You are viewing a plain text version of this content. The canonical link for it is here.
Posted to dev@httpd.apache.org by Ruediger Pluem <rp...@apache.org> on 2020/04/17 19:43:30 UTC
Re: svn commit: r1876664 - in /httpd/httpd/trunk:
modules/http2/h2_request.c server/protocol.c
On 4/17/20 3:07 PM, ylavic@apache.org wrote:
> Author: ylavic
> Date: Fri Apr 17 13:07:46 2020
> New Revision: 1876664
>
> URL: http://svn.apache.org/viewvc?rev=1876664&view=rev
> Log:
> core, h2: send EOR for early HTTP request failure.
>
> The core output filters depend on EOR being sent at some point for correct
> accounting of setaside limits and lifetime.
>
> Rework ap_read_request() early failure (including in post_read_request() hooks)
> so that it always sends the EOR after ap_die().
>
> Apply the same scheme in h2_request_create_rec() which is the HTTP/2 to HTTP/1
> counterpart.
>
> Modified:
> httpd/httpd/trunk/modules/http2/h2_request.c
> httpd/httpd/trunk/server/protocol.c
>
> Modified: httpd/httpd/trunk/server/protocol.c
> URL: http://svn.apache.org/viewvc/httpd/httpd/trunk/server/protocol.c?rev=1876664&r1=1876663&r2=1876664&view=diff
> ==============================================================================
> --- httpd/httpd/trunk/server/protocol.c (original)

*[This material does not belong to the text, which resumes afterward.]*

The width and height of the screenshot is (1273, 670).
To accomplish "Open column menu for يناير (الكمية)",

> +++ httpd/httpd/trunk/server/protocol.c Fri Apr 17 13:07:46 2020
> @@ -1453,14 +1444,12 @@ request_rec *ap_read_request(conn_rec *c
> }
> }
>
> - apr_brigade_destroy(tmp_bb);
Why don't we destroy it any longer?
> -
> /* update what we think the virtual host is based on the headers we've
> * now read. may update status.
> */
> -
> - access_status = ap_update_vhost_from_headers_ex(r, conf->strict_host_check == AP_CORE_CONFIG_ON);
> - if (conf->strict_host_check == AP_CORE_CONFIG_ON && access_status != HTTP_OK) {
> + strict_host_check = (conf->strict_host_check == AP_CORE_CONFIG_ON);
> + access_status = ap_update_vhost_from_headers_ex(r, strict_host_check);
> + if (strict_host_check && access_status != HTTP_OK) {
> if (r->server == ap_server_conf) {
> ap_log_rerror(APLOG_MARK, APLOG_WARNING, 0, r, APLOGNO(10156)

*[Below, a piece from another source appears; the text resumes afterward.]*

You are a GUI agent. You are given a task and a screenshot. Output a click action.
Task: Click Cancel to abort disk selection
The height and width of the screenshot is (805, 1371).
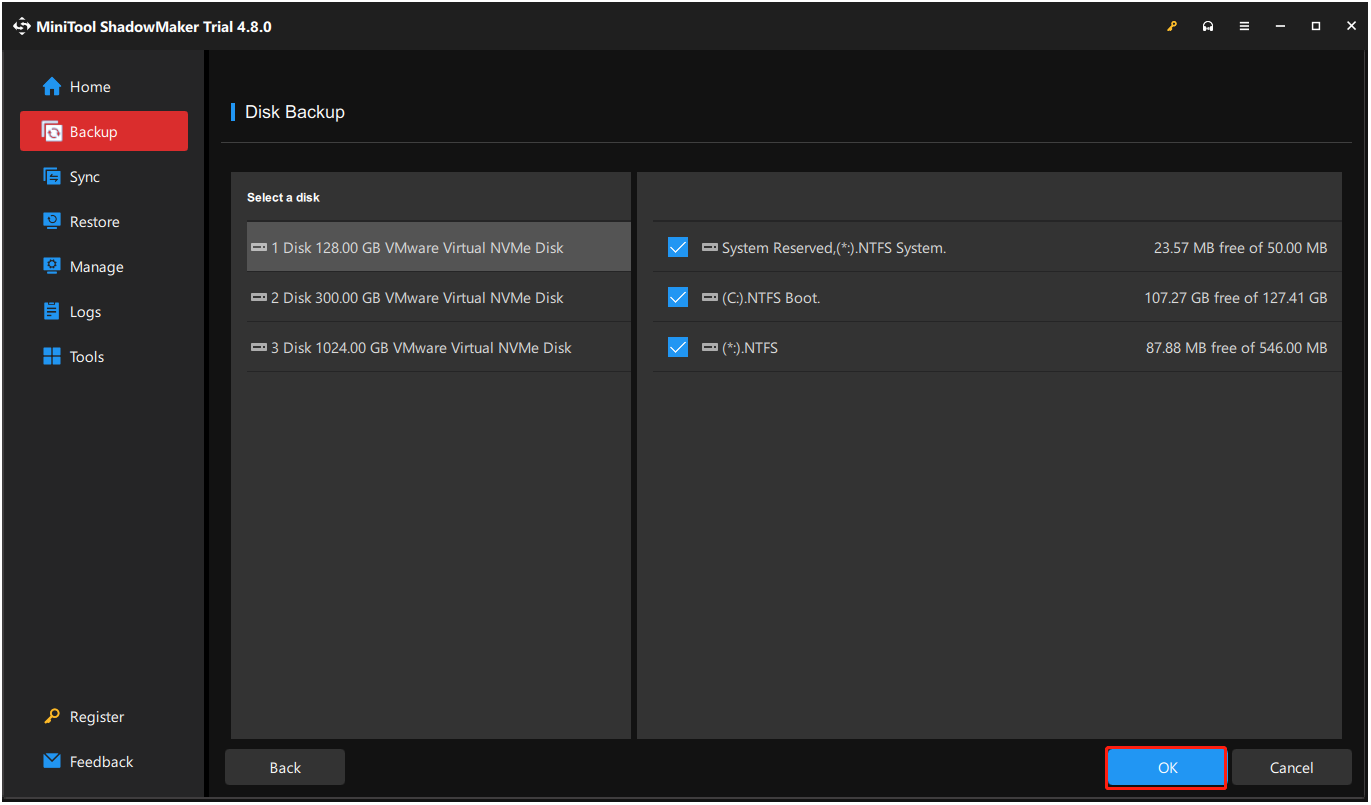click(x=1291, y=767)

> "Requested hostname '%s' did not match any ServerName/ServerAlias "
> @@ -1472,22 +1461,13 @@ request_rec *ap_read_request(conn_rec *c
> "current connection is %s:%u)",
> r->hostname, r->server->defn_name, r->server->defn_line_number);
> }
> - r->status = access_status;
> + goto die_early;
> }
> -
> - access_status = r->status;
> -
> - /* Toggle to the Host:-based vhost's timeout mode to fetch the
> - * request body and send the response body, if needed.
> - */
> - if (cur_timeout != r->server->timeout) {
> - apr_socket_timeout_set(csd, r->server->timeout);
> - cur_timeout = r->server->timeout;
> + if (r->status != HTTP_OK) {
> + access_status = r->status;
> + goto die_early;
Why do we die_early here and not just die later?
> }
>
> - /* we may have switched to another server */
> - r->per_dir_config = r->server->lookup_defaults;
> -
> if ((!r->hostname && (r->proto_num >= HTTP_VERSION(1, 1)))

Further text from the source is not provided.